Our training data is put together in BigQuery, while production environments use PostgreSQL. The two have some notable implementation differences; meaning even if the code looks the same, results can be different.

Some examples include ST_Distance function that in PostgreSQL uses spheroid calculation but BigQuery currently approximates Earth as being flat. Same applies to weekday calculation, which in one database starts from 0, while from 1 in the other. Such mistakes can easily go unnoticed, especially when they affect only a few predictions.

Full pipeline

The process of taking data in any shape and form and converting it into a form digestible for machine learning models is called data preprocessing.

Most ML models expect the data to be in a numeric format, so booleans (None, False, True), categoricals (loading, unloading), dates, texts, images etc. all need to be converted into numbers in some way or form. Fortunately, our ML setup is relatively simple and uses tabular data where we only need to convert booleans, categoricals, and fill in some missing values.

There are many different ways in which one can encode (represent) non-numeric values. Ultimately, it’s up to the model developer to pick the encoding format that works the best in a given context. Once decided, the encoding strategy must be the same everywhere, or you would again risk obtaining different predictions in different environments.
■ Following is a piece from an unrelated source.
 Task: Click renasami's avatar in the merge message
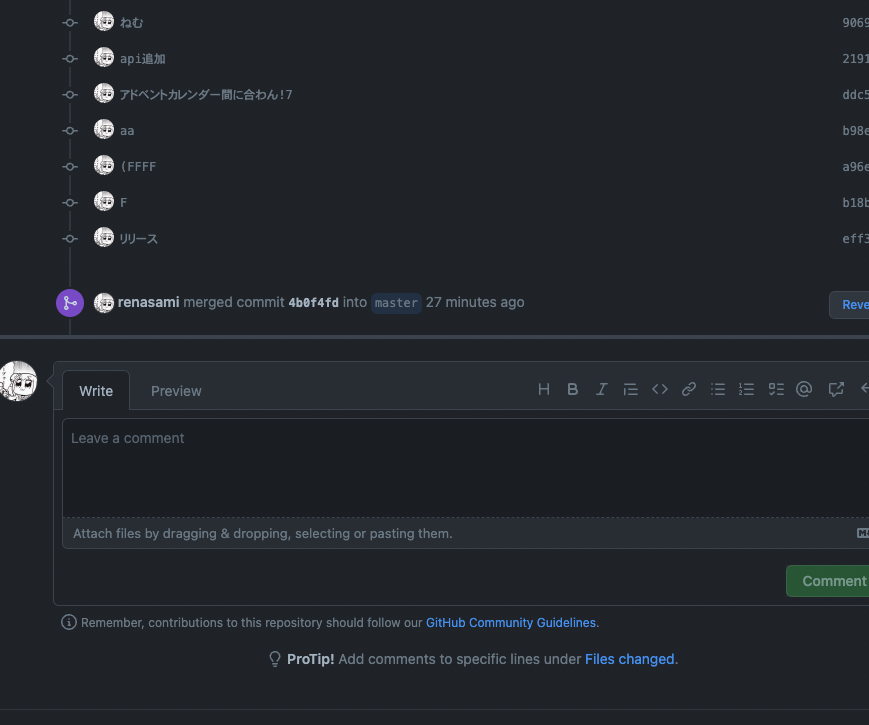point(104,302)
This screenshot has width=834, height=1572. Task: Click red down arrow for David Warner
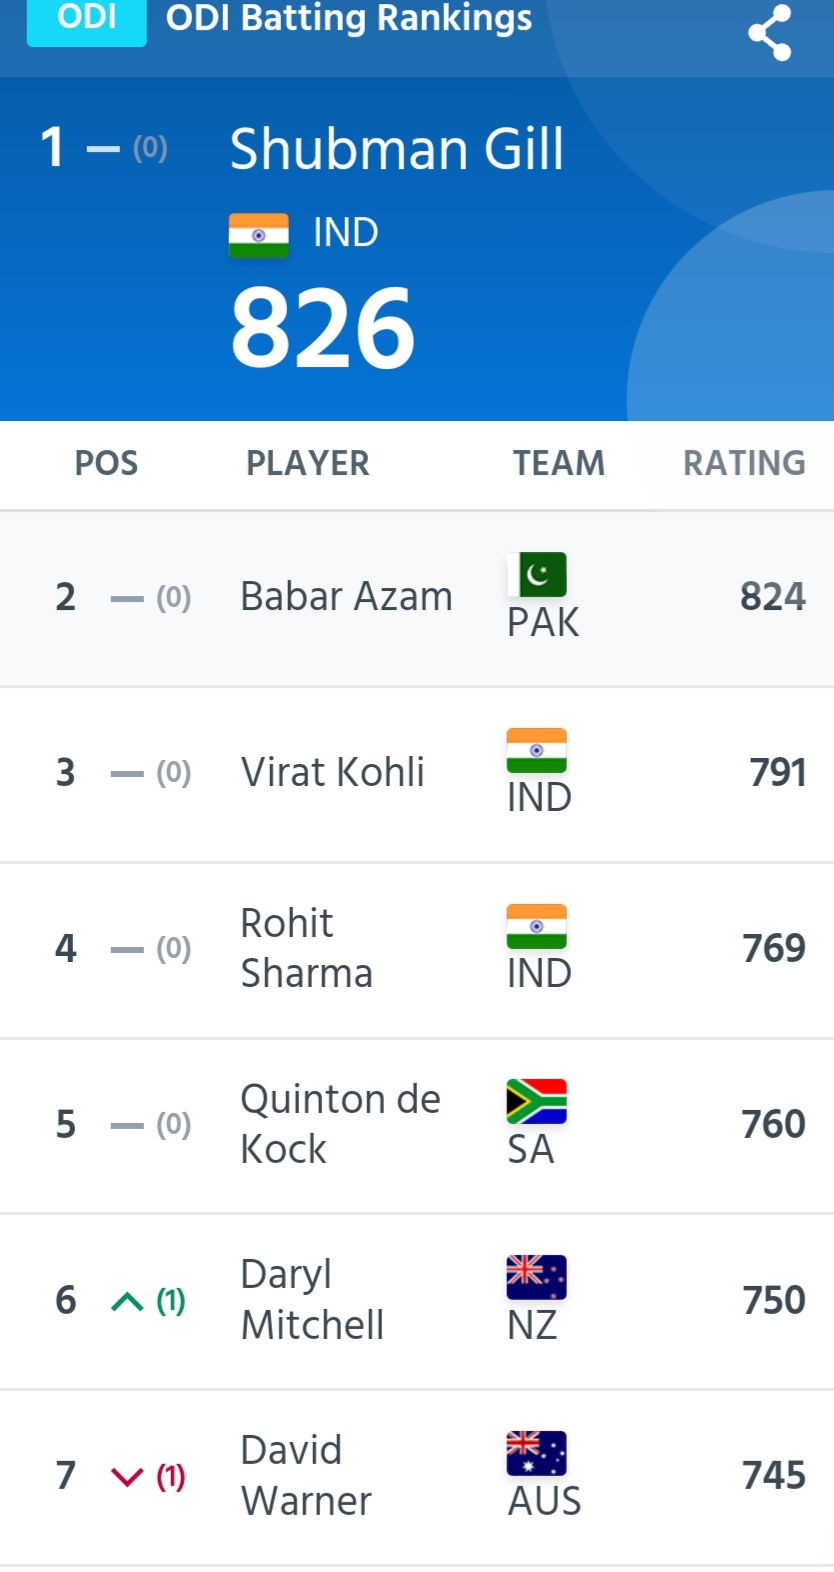click(x=127, y=1477)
We have experimented with a few different preprocessing strategies and in the end settled on scikit-learn pipelines.

These allow us to write custom encoders and save these alongside the model into a single file — we found such an approach to be very reliable and easily testable. In addition to preprocessing, most models also require a post-processing step, needed to impose additional sanity checks, handle outliers, and add additional hand coded heuristics rules. This post-processing step also works nicely with scikit-learn pipelines.

Before settling on the scikit-learn we tried keeping data pre-processing and the model separate. This meant that whenever one wanted to load the model and make predictions — during evaluation, production, or research phases — one first had to load the code and state of preprocessing logic, transform the data, and then feed transformed data into the model in the correct way. This approach ended up being very prone to bugs.

With scikit-learn pipelines, all of this logic is encoded right into the model, removing the errors that would otherwise surface from incorrect model usage.

Summary

It is not easy to move critical parts of business logic to a machine-learning model, which are often seen as black boxes that may or may not return reasonable results in all possible real-world scenarios.

It took us quite a bit of experimentation and research to come up with the approach described above, finding a middle-ground between trusting ML models and ensuring they are performing predictably in all situations. All of this research led us to an approach that has worked incredibly well, leading to significant improvements in ETA accuracy, without losing stability of the production system.

In upcoming posts we’ll go deeper behind this approach, looking into how the model works in the production environment and how we monitor its’ performance.